Small farms also have the advantage of being a proven alternative to industrial modernity. They’ve been around for a long time. Murphy’s ideal, hunting and foraging, does too, but it can’t save nearly as many people as small farms can.
Murphy thinks that a world of farmers, regardless of scale, is as ecologically dangerous as industrial modernity. He’s wrong, because the historical slippery slope created by the invention of agriculture was a one-off. We need not fear it… because we’ll never be able to mechanize agriculture ever again.
I agree once mechanization is lost it will never happen again , huge swaths of the world will be abandoned to farming , grain growing on today’s scale has no hope of continuing, the US mid west Russia / Ukraine without railways become useless without mechanization even if they grew some kind of crop it couldn’t be moved to where its wanted , thousands of men and a hell of a lot of horses will be needed on land surrounding cities close to them and there is little hope of that happening .
I grew up on a 230 acre farm in the 1950’s it took two men and three tractors , in 1900 it employed 13 men and their wives part time ,Plus 12 horses , today its part of a huge 1000 acre farm that
employs 1 man .
Agriculture has so few men that know what they are doing ,and even fewer that know how to do it without a tractor , we are in for one hell of a learning curve !
Then there is the land itself , forgetting about fertilisers. that farm was drastically short of sulphur only after testing was sp invented did anyone know that , 1/2 a ton to the acre worked wonders , sulphur was readily available a hundred years earlier no one could test it and sulphur was not available in quantity, many other micro nutrients come out of a bag , A century from now who knows if that type of technology will be available .
Grain from Russia via Baltic sea, and Ukraine via the black sea where being imported to western Europe in the early modern period before the development of railways. The major inland bulk cargo transport mode in early modern economies were the inland waterways, canals and rivers. Most of those networks still exist and are used. Shifting back to non-fossil fueled barges, and stevedores to handle the cargo will be the major shifts required. As for soil analysis, we can but hope. It was done in the past with much simpler equipment, though sourcing the amendments will be much harder, as most sources will be exhausted in a century’s time. However knowing a soil is deficient in specific minerals will tell you to stop flogging a dead horse to use a metaphor.
But not in the quantities of today , every week 2 bulk carriers unload at Liverpool 50,000 tonnes each , one caries human consumption the other animal feed grade , the amount of foodstuffs transported around the world is mind boggling , if you buy a bunch of flowers from a supermarket in the UK most come from Africa flown in to Manchester airport every night , spices too come in by air from around the world .
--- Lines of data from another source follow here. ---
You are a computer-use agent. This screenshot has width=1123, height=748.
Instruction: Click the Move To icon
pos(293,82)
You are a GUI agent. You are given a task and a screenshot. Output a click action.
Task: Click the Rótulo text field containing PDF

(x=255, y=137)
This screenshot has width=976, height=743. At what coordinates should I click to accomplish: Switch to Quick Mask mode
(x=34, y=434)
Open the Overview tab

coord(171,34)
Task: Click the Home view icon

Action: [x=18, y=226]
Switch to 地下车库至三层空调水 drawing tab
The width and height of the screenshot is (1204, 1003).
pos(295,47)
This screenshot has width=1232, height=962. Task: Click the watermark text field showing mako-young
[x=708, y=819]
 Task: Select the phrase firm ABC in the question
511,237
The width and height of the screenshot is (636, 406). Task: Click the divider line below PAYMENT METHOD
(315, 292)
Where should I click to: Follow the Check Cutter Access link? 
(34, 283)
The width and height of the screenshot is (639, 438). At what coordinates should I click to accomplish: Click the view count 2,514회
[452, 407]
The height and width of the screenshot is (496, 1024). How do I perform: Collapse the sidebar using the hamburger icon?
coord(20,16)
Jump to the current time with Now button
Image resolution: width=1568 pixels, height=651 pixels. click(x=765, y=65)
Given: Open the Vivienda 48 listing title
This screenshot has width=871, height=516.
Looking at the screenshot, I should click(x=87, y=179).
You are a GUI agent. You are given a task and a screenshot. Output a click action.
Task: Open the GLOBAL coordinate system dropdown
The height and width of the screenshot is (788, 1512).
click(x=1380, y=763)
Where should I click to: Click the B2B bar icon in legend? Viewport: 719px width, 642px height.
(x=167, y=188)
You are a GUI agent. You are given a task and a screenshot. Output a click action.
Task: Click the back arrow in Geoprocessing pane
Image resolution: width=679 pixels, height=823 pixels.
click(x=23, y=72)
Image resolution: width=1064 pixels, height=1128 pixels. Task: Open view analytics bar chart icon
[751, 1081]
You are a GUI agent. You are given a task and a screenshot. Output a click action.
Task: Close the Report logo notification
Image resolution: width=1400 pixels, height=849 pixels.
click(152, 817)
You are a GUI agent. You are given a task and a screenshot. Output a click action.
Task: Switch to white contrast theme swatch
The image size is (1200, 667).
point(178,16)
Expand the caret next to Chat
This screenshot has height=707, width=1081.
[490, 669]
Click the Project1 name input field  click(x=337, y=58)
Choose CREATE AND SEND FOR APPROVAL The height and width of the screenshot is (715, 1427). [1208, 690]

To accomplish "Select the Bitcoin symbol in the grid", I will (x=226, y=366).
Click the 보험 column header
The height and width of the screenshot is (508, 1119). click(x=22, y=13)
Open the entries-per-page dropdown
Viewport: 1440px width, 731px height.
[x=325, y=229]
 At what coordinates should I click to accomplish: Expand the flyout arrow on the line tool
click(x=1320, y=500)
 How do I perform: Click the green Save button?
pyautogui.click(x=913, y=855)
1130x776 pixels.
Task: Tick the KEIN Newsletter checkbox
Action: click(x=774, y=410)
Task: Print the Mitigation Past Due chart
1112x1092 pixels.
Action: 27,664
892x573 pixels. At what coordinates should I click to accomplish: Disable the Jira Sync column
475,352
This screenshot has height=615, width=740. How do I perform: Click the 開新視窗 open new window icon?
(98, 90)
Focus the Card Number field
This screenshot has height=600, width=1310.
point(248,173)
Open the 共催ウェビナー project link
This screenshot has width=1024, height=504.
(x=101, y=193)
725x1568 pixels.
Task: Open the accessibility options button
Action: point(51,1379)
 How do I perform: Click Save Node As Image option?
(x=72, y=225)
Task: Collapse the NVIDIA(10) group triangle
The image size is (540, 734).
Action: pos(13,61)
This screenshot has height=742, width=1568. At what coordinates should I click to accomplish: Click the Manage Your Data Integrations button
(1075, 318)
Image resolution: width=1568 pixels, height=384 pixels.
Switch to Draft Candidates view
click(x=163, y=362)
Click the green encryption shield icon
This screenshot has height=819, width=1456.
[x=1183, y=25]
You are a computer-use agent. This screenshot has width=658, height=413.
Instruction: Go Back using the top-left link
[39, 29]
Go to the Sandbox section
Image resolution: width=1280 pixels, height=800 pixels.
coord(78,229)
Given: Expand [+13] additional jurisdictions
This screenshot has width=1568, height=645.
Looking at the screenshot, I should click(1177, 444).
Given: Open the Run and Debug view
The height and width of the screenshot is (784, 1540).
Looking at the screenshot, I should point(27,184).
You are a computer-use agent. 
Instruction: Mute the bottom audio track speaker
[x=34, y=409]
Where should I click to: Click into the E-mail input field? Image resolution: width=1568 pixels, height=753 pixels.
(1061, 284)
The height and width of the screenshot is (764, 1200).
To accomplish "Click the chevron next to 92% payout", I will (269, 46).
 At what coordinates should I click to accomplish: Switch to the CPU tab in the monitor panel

I’ve been reading the book and enjoying it very much. I respect how you cleave to your own experience on the small holding. Strategy, implementation, reflect, iterate.
Yes, “the author’ and his vanguard of what can only be called aristocrats are going nowhere fast. I want to say they are well meaning, like Joe but the privilege of the Guardians is too ingrained to allow for clear, wide boundary compassion. Sure they talk the talk. So glad to read in your book about the Brazilian Landless Workers Movement, 40 years and tens of thousands of acres of organic farms and homesteads and villages run by the people, feeding the people, Joe might want to take a look. We all know the numbers, like you say. What’s the action? Didn’t work? What’s next? How are we going to make this work, it’s all we’ve got?!
There’s a thrutopian novel being written where the crown hands out some lands. And surely the church? I know the people want it. 6000 families in temporary accomodation in Lambeth. Lambeth was 30,000 people in 1800, 300,000 in 1900, it’s about 320,000 now. The destruction of the commons and the building of the railways.
Thanks for the comments – a lot of points of interest. With a fair wind, I hope to find the time for a quick reply next week
http://www.breitbart.com/entertainment/2026/04/25/al-gore-warns-the-day-after-tomorrow-ice-age-could-happen-in-25-years-10-years-after-failed-inconvenient-truth-prophecy/
Al Gore at it again , from the man that made millions from carbon trading , money must have run out of warming so a change of tack to cooling .
Must be money in there somewhere !
‘Fraid I’m a bit too short on time just now for a proper comment, but thanks for these various observations and reading suggestions like Luke Kemp and Isabella Weber. I’m pretty much in agreement with Joe’s comment – a small farm future is going to be hard to realise, but easier than any other one, and there’s nothing to fear about it (at least in comparison to other possible futures).
Regarding nationalisation of energy systems, well I do agree that it’s preferable on the face of it to corporate profit-taking but I can’t see that it would change the picture all that much, especially for countries that are not major fossil fuel producers, unlike Saudi Arabia. As Chris H says, nationalisation isn’t all or nothing – but then perhaps existing state interventions in energy markets already exemplify this middle ground? To address the problem radically it’d be hard to stop at national electricity supply systems – ultimately, the logic would push towards thorough global state control of land, housing and finance as well as energy, and I believe that would still leave the underlying problem mostly untouched. Another problem with nationalisation is that it puts decision-making in the hands of governments that typically favour large-scale and short-term tech solutions – I doubt we’d see much less fossil fuel use. Especially when we have governments that actively favour fossil fuels over low carbon energy, as is now the case in the USA and may be the case soon enough in Britain.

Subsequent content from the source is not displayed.